Certes, le pouvoir au Maroc n’a pas qu’une seule balle à tirer : la manipulation et la récupération sont aussi ses sports préférés ; il tentera de les utiliser pour finir avec ce mouvement. Mais qu’en est-il des revendications déjà formulées ? Ne sont-elles pas aussi celles des forces démocratiques, des mouvements sociaux et des défenseurs des droits humains ?
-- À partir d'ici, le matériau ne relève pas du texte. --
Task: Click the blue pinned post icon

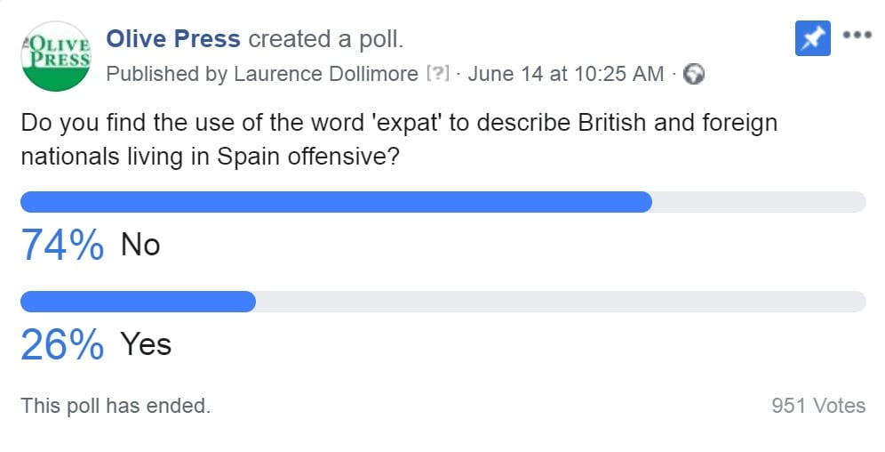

Si l’heure n’est pas au dialogue pour le GenZ 212, l’alternative tant que le fer est chaud, serait de construire un rapport de force. Cela passe par un programme de soutien unitaire, rassemblant toutes les sensibilités. Ce programme porterait sur des services publics de qualité (santé, enseignement…), sur l’emploi, la lutte contre la corruption, le respect des libertés publiques, l’exigence de la libération de tous les détenus, la liberté de manifester et de s’exprimer sans crainte.
Action unitaire
Un tel programme ne devrait pas se limiter à des discours ; il devrait préparer des actions unitaires, concrètes et réalisables, dans le respect de l’autonomie de chacun sur ses choix et perspectives associatives et politiques. C’est en structurant ainsi la solidarité autour d’un projet clair pour les droits socio-économiques que le mouvement GenZ 212 pourra conserver son élan et faire avancer ses causes, largement partagées dans le pays.
La particularité de cette mobilisation réside dans son ancrage générationnel et sa maîtrise des outils numériques, combinés à une capacité d’action dans l’espace public. Son évolution future dépendra de sa capacité à transformer l’énergie protestataire en force de propositions, tout en préservant son caractère horizontal et inclusif. Elle dépend largement aussi de son habileté à déjouer les manœuvres de récupération et de manipulation, principalement de la part du pouvoir.